Microsoft Malware Protection Center researcher Geoff McDonald asserts that the long-though-dead Sefnit malware that is driving a massive click fraud operation is in the same family of malware as the recently discovered Mevade botnet thought responsible for a spike in Tor network connections.
In June the researchers uncovered a click fraud component which they at first classified as Mevade, the malware credited with being responsible for a 600% increase in Tor network connections that was first thought to be blowback from the NSA revelations causing more people to utilize Tor’s anonymizing features.

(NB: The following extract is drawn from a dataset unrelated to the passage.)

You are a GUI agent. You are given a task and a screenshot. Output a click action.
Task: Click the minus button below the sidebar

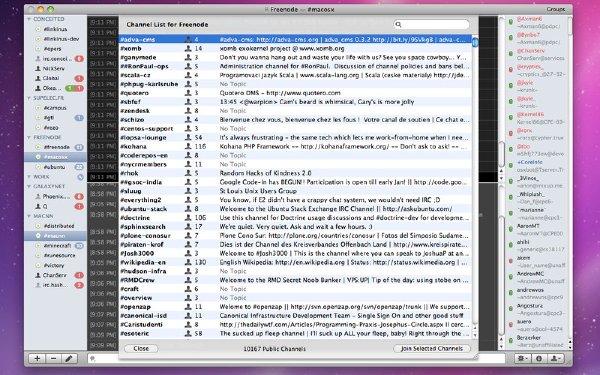coord(54,359)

“Last week we concluded, after further review, that Mevade and Sefnit are the same family and our detections for Mevade have now been moved to join the Sefnit family,” McDonald wrote.
“The new Sefnit click fraud method is a departure from the method previously used back in 2011. This new, stealthier methodology is believed to be largely responsible for Sefnit being able to evade AV vendor detection during the last couple of years,” he continued.
The malware’s authors are thought to have adapted the click fraud mechanisms “in a way that takes user interaction out of the picture while maintaining the effectiveness. This removal of the user-interaction reliance in the click fraud methodology was a large factor in the Sefnit authors being able to stay out of the security-researchers’ radars over the last couple of years,” McDonald explained.